Nick Hanauer from Making Sense writes:
“Our crisis of income inequality wasn’t principally caused by the rich not paying enough tax, even though we don’t. Rather, it is largely the product of the $1 trillion a year that once went to wages, but now goes to corporate profits. And this demand and investment-killing trillion-dollar-a-year transfer of wealth from the bottom 80 percent of households to the top 1 percent is the direct result of the economic and regulatory policies both Republicans and Democrats have imposed since the dawn of the trickle down era.
As policy shifted economic power from workers to owners over the past 40 years, corporate profits’ take of the U.S. economy has doubled — from an average of 6 percent of GDP during America’s post-war economic heyday to more than 12 percent today. Yet despite this extra $1 trillion a year in corporate profits, job growth remains anemic, wages are flat, and our nation no longer seems able to afford even its most basic needs. A $3.6 trillion backlog has left our roads, bridges, dams and other public infrastructure in disrepair. Federal spending on economically crucial research and development has plummeted 40 percent, from 1.25 percent of GDP in 1977 to only 0.75 percent today.

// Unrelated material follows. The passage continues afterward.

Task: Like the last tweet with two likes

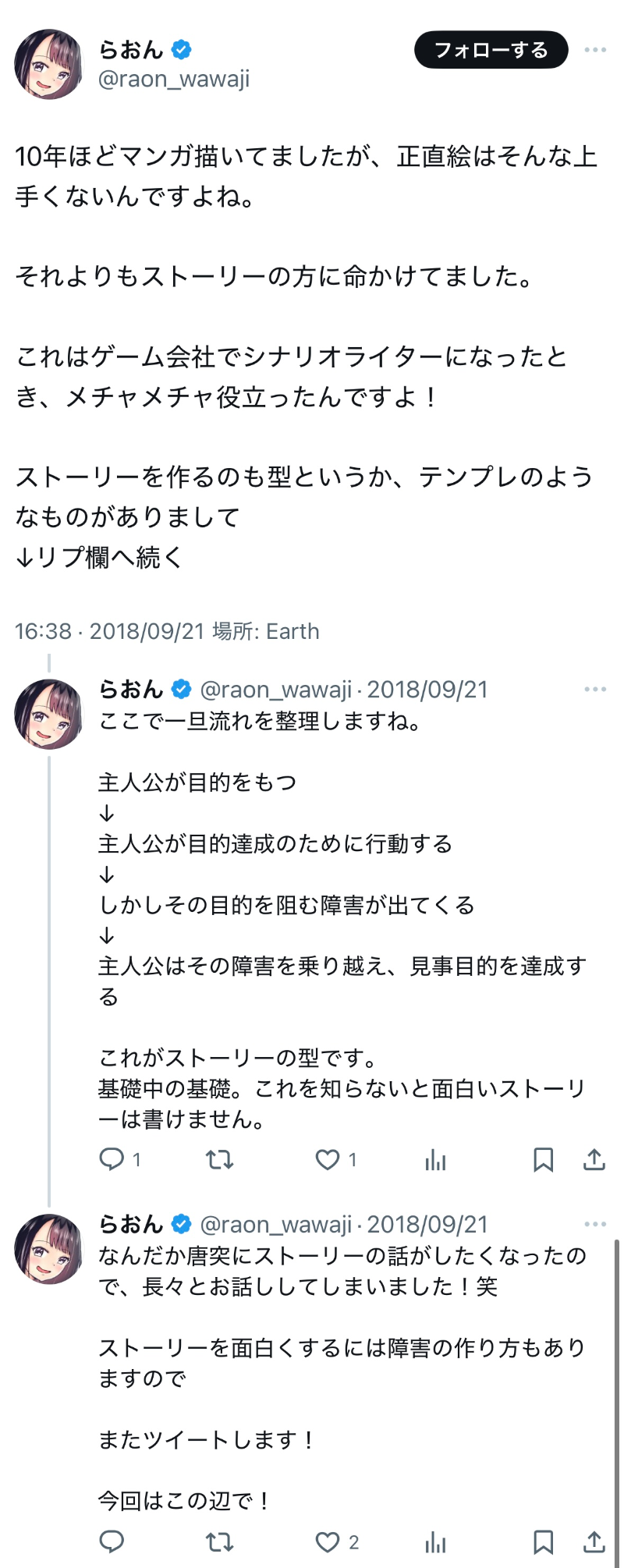Action: click(328, 1542)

The core claim of the trickle down economics crowd is that high profits are the principal driver of growth. The higher profits are, the more money we have to “create jobs” and invest. So a fair question to ask is, where did this extra trillion dollars of profit go?
Much of the answer is as simple as it is depressing: Stock buybacks — more than $6.9 trillion worth since 2004, according to data compiled by Mustafa Erdem Sakinç of The Academic-Industry Research Network.
Between 2003 and 2012, the companies that make up the S&P 500 spent an astounding 54 percent of profits on stock buybacks. Last year alone, U.S. corporations spent about $700 billion, roughly 4 percent of GDP, simply propping up their share prices by repurchasing their own stock.
In the past, this money flowed through the broader economy in the form of higher wages or increased investments in plants and equipment or in public investment. But today, trillions of dollars of windfall profits are being sucked out of the real economy and into a paper asset bubble, inflating share prices while producing nothing of tangible value.
Our epidemic of stock buybacks is the smoking gun that reveals just how dangerous bankrupt trickle-down economic theory is: it values profit above all else, and makes the sole responsibility of corporate managers the enrichment of shareholders.
In a recent white paper titled “The World’s Dumbest Idea,” GMO asset allocation manager James Montier points out, that the diversion of cash flow to stock buybacks has inevitably resulted in lower rates of business investment. Public corporations have actually bought back more equity than they’ve issued, representing a net negative equity flow. Shareholders today aren’t providing capital to the corporate sector, they’re extracting it.
Stock buybacks were once considered a form of illegal stock manipulation, until 1982, when President Ronald Reagan’s Securities and Exchange Commission chair John Shad (a former Wall Street CEO) loosened the rules. It was this rule change that made possible the shift toward stock-based compensation that has driven the dramatic rise in the ratio of CEO-to-worker pay, from 20-to-one in 1965 to about 300-to-one today. Before 1982, such massive stock grants would have diluted the number of shares outstanding, causing both EPS and share prices to tumble. But armed with the SEC’s seal of approval, CEOs can now prop up EPS by diverting profits into stock buybacks, making their own previously unimaginable compensation packages possible, while wages as a share of GDP have fallen in almost exact proportion to profit’s rise.”
Additional sources:
http://www.kiplinger.com/...
“The effects of ownership and stock liquidity on the timing of repurchase transactions” completed by Amedeo De Cesari,a, * Susanne Espenlaub,b Arif Khurshed b and Michael Simkovic
http://www.pbs.org/...
http://www.nytimes.com/...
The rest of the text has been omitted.